Rather than requiring all servers and clients to have a 32-bit limit
on maximum NBD_CMD_READ/WRITE sizes, we can choose to standardize
support for a 64-bit single I/O transaction now.
NBD_REPLY_TYPE_OFFSET_DATA can already handle a large reply, but
NBD_REPLY_TYPE_OFFSET_HOLE needs a 64-bit counterpart.
By standardizing this, all clients must be prepared to support both
types of hole type replies, even though most server implementations of
extended replies are likely to only send one hole type.
---
As this may mean a corner-case that gets less testing, I have
separated it into a separate optional patch. I implemented it in my
proof-of-concept, but am happy to drop this patch for what actually
goes upstream.
In particular, if we foresee clients and servers that WANT to support
a payload larger than 4G, it may be worth introducing an NBD_INFO_*
that supplies 64-bit block sizing information, rather than our current
inherent 32-bit limit of NBD_INFO_BLOCK_SIZE, at the same time as we
introduce this reply type.
---
doc/proto.md | 73 ++++++++++++++++++++++++++++++----------------------
1 file changed, 42 insertions(+), 31 deletions(-)
diff --git a/doc/proto.md b/doc/proto.md
index ddf0a89..9fa471a 100644
--- a/doc/proto.md
+++ b/doc/proto.md
@@ -2024,18 +2024,27 @@ small amount of fixed-length overhead inherent in the chunk
type).
64 bits: offset (unsigned)
32 bits: hole size (unsigned, MUST be nonzero)
- At this time, although servers that support extended headers are
- permitted to accept client requests for `NBD_CMD_READ` with an
- effect length larger than any advertised maximum payload size by
- splitting the reply into multiple chunks, portable clients SHOULD
- NOT request a read *length* larger than 32 bits (corresponding to
- the maximum payload constraint implied by `NBD_INFO_BLOCK_SIZE`),
- and therefore a 32-bit constraint on the *hole size* does not
- represent an arbitrary limitation. Should a future scenario arise
- where it can be demonstrated that a client and server would benefit
- from an extension allowing a maximum payload size to be larger than
- 32 bits, that extension would also introduce a counterpart reply
- type that can express a 64-bit *hole size*.

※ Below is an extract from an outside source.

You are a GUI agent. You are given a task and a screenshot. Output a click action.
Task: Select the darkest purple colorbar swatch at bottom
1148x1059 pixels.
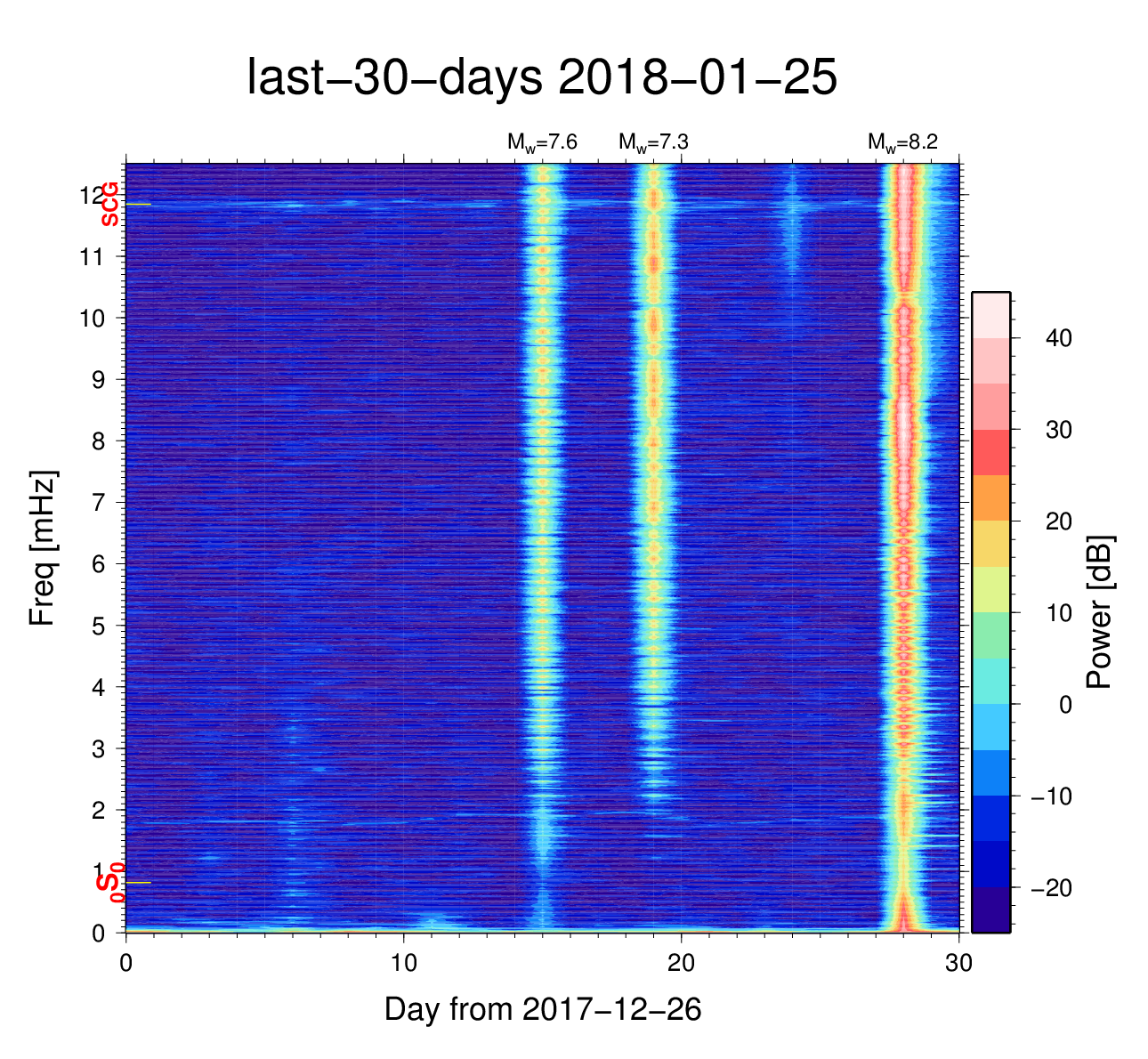(x=990, y=909)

+* `NBD_REPLY_TYPE_OFFSET_HOLE_EXT` (3)
+
+ This chunk type is in the content chunk category. *length* MUST be
+ exactly 16. The semantics of this chunk mirror those of
+ `NBD_REPLY_TYPE_OFFSET_HOLE`, other than the use of a larger *hole
+ size* field. This chunk type MUST NOT be used unless extended
+ headers were negotiated with `NBD_OPT_EXTENDED_HEADERS`.
+
+ The payload is structured as:
+
+ 64 bits: offset (unsigned)
+ 64 bits: hole size (unsigned, MUST be nonzero)
+
+ Note that even though extended headers are in use, a server may
+ enforce a maximum effect length on `NBD_CMD_READ` comparable to an
+ advertised maximum payload length (rather than having to split a
+ large effect length over multiple chunks); in this case, no valid
+ `NBD_CMD_READ` will have an effect *length* large enough to require
+ the use of this chunk type. However, a client using extended
+ headers MUST be prepared for the server to use either the compact or
+ extended chunk type.
* `NBD_REPLY_TYPE_BLOCK_STATUS` (5)
@@ -2233,25 +2242,27 @@ The following request types exist:
the following additional constraints.
The server MAY split the reply into any number of content chunks
- (`NBD_REPLY_TYPE_OFFSET_DATA` and `NBD_REPLY_TYPE_OFFSET_HOLE`);
- each chunk MUST describe at least one byte, although to minimize
- overhead, the server SHOULD use chunks with lengths and offsets as
- an integer multiple of 512 bytes, where possible (the first and
- last chunk of an unaligned read being the most obvious places for
- an exception). The server MUST NOT send content chunks that
- overlap with any earlier content or error chunk, and MUST NOT send
- chunks that describe data outside the offset and length of the
- request, but MAY send the content chunks in any order (the client
- MUST reassemble content chunks into the correct order), and MAY
- send additional content chunks even after reporting an error
- chunk. A server MAY support read requests larger than the maximum
- payload size by splitting the response across multiple chunks (in
- particular, if extended headers are not in use, a request for more
- than 2^32 - 8 bytes containing data rather than holes MUST be
- split to avoid overflowing the `NBD_REPLY_TYPE_OFFSET_DATA` length
- field); however, the server is also permitted to reject large read
- requests up front, so a client should be prepared to retry with
- smaller requests if a large request fails.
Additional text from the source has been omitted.